Below we use numpy format to document a generator of tuples:
Before
------
.. code:: python
from typing import *
def itercount(input, char):
"""
Iterate over input strings and yield a tuple of the string with `char`
removed, and the number of occurrences of `char`.
Parameters
----------
input : Iterable[str]
char : str
character to remove and count
Yields
------
stripped : str
input string with all occurrences of `char` removed
count : int
number of occurrences of `char`
"""
for x in input:
yield x.strip(char), x.count(char)
After ``doc484``
----------------
.. code:: python
from typing import *
def itercount(input, char):
# type: (Iterable[str], str) -> Iterator[Tuple[str, int]]
"""
Iterate over input strings and yield a tuple of the string with `char`
removed, and the number of occurrences of `char`.
Parameters
----------
input : Iterable[str]
char : str
character to remove and count
Yields
------
stripped : str
input string with all occurrences of `char` removed
count : int
number of occurrences of `char`
"""
for x in input:
yield x.strip(char), x.count(char)
Installing
==========
.. code::
pip install doc484
Usage
=====
.. code::
doc484 -h
By default ``doc484`` will *not* modify files, instead it will print out a diff of what would be modified.
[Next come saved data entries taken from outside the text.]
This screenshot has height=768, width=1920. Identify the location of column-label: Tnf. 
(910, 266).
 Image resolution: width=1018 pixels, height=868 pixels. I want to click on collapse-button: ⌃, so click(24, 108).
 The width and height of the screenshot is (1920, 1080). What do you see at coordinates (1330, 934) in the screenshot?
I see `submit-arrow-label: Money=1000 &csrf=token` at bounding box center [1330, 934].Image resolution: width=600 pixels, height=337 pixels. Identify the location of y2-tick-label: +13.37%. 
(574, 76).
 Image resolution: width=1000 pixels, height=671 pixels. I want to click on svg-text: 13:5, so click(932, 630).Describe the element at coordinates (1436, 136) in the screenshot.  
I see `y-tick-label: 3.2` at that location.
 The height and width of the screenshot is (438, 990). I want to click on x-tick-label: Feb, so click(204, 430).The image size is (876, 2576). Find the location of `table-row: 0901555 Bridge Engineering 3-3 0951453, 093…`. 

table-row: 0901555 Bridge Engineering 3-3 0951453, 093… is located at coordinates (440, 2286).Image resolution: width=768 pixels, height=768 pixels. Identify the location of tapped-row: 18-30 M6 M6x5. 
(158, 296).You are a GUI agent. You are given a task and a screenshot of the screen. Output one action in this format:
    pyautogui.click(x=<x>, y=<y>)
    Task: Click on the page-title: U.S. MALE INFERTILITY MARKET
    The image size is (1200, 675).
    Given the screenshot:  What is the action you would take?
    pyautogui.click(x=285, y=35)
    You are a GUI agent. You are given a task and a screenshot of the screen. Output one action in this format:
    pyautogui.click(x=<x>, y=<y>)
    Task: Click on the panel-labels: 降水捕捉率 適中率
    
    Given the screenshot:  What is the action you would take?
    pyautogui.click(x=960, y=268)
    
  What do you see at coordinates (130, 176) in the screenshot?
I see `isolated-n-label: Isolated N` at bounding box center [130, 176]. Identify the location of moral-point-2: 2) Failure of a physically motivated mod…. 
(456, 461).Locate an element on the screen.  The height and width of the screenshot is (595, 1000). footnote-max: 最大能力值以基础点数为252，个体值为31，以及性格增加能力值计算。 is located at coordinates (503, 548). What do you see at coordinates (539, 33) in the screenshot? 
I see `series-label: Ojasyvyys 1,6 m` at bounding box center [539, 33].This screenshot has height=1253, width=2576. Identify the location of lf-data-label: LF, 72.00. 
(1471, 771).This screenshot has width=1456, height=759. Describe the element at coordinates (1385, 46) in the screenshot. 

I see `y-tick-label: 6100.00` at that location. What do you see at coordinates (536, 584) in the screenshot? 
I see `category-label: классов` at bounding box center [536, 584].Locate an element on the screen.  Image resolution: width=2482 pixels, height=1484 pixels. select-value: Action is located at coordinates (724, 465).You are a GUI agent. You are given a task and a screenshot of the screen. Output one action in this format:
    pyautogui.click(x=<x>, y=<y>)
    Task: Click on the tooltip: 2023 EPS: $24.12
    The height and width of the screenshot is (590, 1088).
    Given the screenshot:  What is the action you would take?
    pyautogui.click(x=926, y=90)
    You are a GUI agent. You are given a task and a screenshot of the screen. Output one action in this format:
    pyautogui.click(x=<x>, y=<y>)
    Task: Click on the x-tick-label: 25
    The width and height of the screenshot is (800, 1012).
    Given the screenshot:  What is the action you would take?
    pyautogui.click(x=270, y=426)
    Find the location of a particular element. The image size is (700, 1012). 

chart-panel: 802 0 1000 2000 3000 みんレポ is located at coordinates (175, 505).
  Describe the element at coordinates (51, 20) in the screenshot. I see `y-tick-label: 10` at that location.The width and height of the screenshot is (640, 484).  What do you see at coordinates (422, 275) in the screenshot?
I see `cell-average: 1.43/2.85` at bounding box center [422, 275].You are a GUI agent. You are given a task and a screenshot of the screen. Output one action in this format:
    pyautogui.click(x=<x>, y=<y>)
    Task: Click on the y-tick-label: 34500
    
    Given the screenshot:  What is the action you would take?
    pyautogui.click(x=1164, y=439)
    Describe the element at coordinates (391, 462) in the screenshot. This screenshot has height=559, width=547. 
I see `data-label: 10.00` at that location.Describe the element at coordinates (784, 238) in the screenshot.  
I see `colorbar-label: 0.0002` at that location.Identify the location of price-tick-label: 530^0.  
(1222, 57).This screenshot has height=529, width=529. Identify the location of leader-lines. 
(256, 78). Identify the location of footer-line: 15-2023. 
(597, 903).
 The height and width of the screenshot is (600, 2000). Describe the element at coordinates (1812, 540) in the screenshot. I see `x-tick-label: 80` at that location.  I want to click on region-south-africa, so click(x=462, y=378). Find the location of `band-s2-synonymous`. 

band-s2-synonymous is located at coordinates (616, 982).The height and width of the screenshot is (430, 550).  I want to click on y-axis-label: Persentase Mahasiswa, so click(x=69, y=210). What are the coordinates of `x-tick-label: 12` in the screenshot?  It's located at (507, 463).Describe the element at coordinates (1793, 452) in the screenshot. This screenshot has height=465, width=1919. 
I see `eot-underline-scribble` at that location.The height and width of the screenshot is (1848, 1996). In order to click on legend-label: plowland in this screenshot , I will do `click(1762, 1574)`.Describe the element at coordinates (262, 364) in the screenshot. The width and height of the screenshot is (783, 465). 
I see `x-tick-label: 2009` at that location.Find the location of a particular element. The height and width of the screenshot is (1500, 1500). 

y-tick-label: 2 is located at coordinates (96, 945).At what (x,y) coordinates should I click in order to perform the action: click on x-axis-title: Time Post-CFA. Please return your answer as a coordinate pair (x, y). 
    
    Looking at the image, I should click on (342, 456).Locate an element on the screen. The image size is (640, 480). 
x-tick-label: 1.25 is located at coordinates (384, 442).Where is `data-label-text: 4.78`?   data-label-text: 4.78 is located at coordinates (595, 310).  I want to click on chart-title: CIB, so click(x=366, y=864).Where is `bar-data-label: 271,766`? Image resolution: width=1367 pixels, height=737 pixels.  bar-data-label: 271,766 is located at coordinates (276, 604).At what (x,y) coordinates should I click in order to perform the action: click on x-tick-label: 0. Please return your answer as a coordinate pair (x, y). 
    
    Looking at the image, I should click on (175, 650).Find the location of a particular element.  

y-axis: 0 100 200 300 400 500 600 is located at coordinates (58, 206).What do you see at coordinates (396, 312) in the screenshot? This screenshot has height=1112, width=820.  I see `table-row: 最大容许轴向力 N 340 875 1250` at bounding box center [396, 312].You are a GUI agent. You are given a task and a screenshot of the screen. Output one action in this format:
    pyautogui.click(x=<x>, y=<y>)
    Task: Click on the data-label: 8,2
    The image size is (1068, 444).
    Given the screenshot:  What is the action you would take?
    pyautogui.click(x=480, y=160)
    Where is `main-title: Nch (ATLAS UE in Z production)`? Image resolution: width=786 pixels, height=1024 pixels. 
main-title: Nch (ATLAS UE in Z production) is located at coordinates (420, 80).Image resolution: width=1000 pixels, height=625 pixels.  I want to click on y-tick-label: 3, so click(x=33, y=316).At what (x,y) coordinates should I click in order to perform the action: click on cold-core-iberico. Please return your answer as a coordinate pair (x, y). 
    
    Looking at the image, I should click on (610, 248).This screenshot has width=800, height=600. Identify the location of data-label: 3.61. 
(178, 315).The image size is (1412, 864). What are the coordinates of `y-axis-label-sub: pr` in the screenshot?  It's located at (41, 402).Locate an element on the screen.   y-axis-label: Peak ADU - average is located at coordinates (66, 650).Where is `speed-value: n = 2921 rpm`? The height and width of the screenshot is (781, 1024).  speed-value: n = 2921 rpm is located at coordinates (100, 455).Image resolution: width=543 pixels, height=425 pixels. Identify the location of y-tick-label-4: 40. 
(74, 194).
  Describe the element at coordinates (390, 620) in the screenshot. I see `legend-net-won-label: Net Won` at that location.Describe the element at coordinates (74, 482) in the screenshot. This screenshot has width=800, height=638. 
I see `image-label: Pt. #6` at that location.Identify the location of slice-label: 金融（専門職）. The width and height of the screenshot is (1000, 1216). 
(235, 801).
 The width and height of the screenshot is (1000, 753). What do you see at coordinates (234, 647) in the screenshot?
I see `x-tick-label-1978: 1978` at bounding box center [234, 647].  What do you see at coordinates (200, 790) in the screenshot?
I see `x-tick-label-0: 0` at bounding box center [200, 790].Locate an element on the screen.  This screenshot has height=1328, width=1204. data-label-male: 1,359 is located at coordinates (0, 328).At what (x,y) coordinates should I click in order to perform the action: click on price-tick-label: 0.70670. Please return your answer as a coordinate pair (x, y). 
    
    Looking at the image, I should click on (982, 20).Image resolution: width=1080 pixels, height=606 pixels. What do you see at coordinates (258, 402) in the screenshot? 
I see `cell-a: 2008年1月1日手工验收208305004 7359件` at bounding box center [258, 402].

When you're ready to make changes, add the ``--write`` flag.
Check the scripts directory for an example of how to automatically run ``doc484`` on modified files in your git or mercurial repository.
Configuration
=============
You can override any of the command line options using an ini-style configuration file.
By default, ``doc484`` looks for a setup.cfg file in the current working directory, but you can also provide a config explicitly using the ``--config`` option.
For example, to override the number of processes to use when converting, and specify the docstring format for the project, add this to your setup.cfg and run ``doc484`` from the directory where this config file resides:
.. code:: ini
[doc484]
processes = 12
format = numpy
TODO
====
- automatically insert ``typing`` imports
- add option to convert docstrings to function annotations (for python 3.5+)
- finish support for fixing non-PEP484-compliant docstrings (e.g. ``list of str``)
- convert ``doctypes`` utility script to python?